• **HOW TO COMPLETE THIS TASK**
From the text below about Sinah Common and The Kench, list every name by which the Ferry Boat Inn was previously known.

··· TEXT BLOCK ···

Sinah Common is the area to the south of Ferry Road incorporating the Golf course. The area is now a Site of Special Scientific Interest. The area of water in front of the clubhouse is seemingly nowadays referred to as Sinah Lake although an area within Langstone Harbour that forms a lake at low tide is also known as Sinah Lake. Elements of World War 2 gun batteries and pill boxes are well preserved in this area.

==The Kench==
The Kench is a small natural inlet to the north of Ferry Road. Proposals to change this into a commercial port or marina foundered or were thwarted, and the area is now a designated nature reserve with a handful of houseboats permitted.

==Landmarks and places of interest==
===Ferry Boat Inn===
The inn was known previously by various titles: as the "Norfolk Inn", "Norfolk Lodge (Inn)", "Hayling Ferry Tavern", and the "Duke of Norfolk". The original Norfolk Inn was present before 1776, built to the east of The Kench on the north side of the ferry point. The replacement building at the ferry point, south of Ferry Road, was built from the wreck of HMS Impregnable which sunk in 1799. The current building to the north of ferry was originally where the boathouse stood. Members of the Spraggs family were licensees and owners from at least 1900 until after the mid-twentieth century and were responsible for the "Ferry" rebranding. The Spraggs were also responsible for operation of Hayling Ferry and there was an undoubtedly synergy between the two enterprises. The establishment is no longer a freehouse, having been sold to Stonegate Pub Company, and is variously branded "Ferryboat" both with and without a space.

===Other places of interest===
- Sinah Warren Holiday Camp
- Golf Club
- Second World War Pillbox and Gunnery Buildings

==Transport==
The Hayling Ferry links to Portsmouth from the Ferry Point, and has been running for more than 200 years. In March 2015, the service shut down when the Hayling Island Ferry company went into administration after safety problems and repeated fines for carrying too many passengers at once. Service resumed in August 2016 after a fundraising effort which included a £5,000 donation from Richard Branson.

Bus services to the ferry ceased in 2004. Efforts to re-instate the service have taken place at various times.

In 2018, Havant Borough Council realised a long-held ambition for a connecting bus, coming up with £20,000 to fund a six-month trial of a Monday to Friday peak hour bus (numbered 149 – for nostalgic reasons – operated by Portsmouth City Coaches) to perform a circuit of Hayling Island before connecting to the ferry, while on the other side First Solent extended their route 15 from its Eastney terminus in Fort Cumberland Road about half a mile on to the turning circle close to the ferry's landing stage.

··· PROVIDED MATERIAL ···

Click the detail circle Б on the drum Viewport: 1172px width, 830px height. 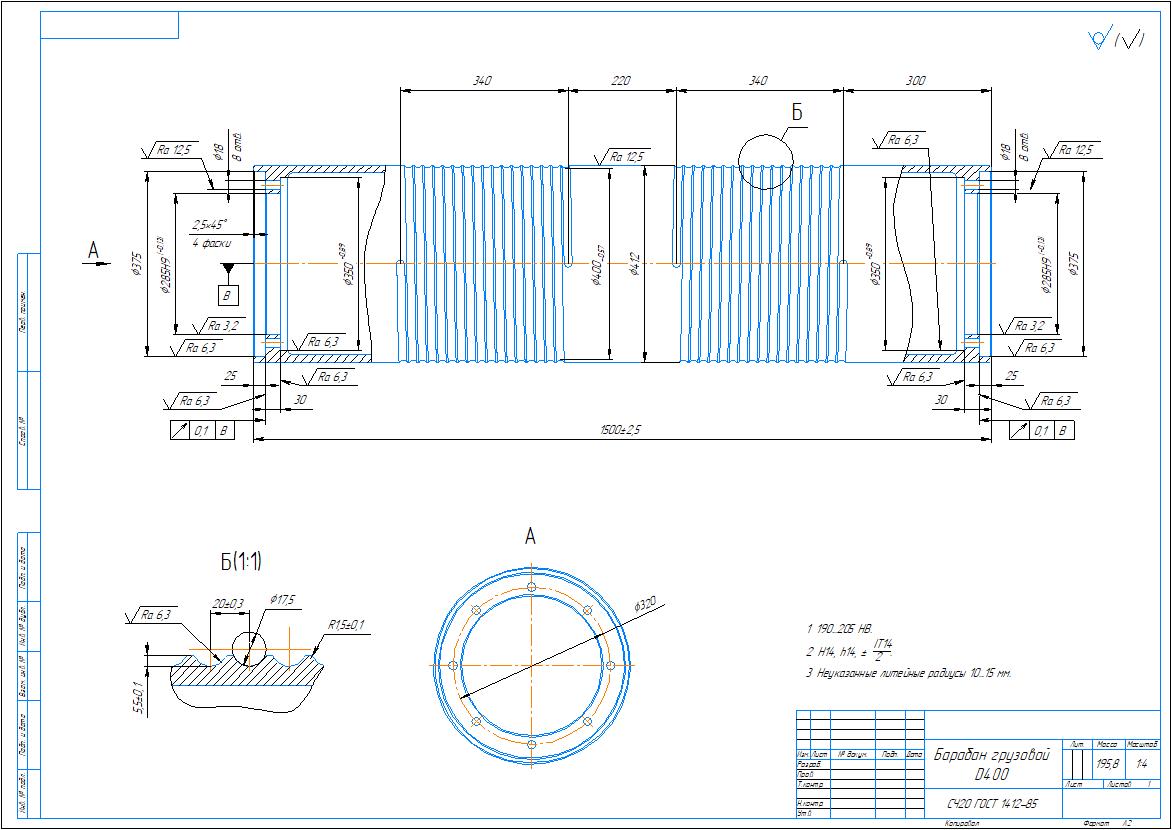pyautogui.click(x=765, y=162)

···

• **SOLUTION**
- Norfolk Inn
- Norfolk Lodge (Inn)
- Hayling Ferry Tavern
- Duke of Norfolk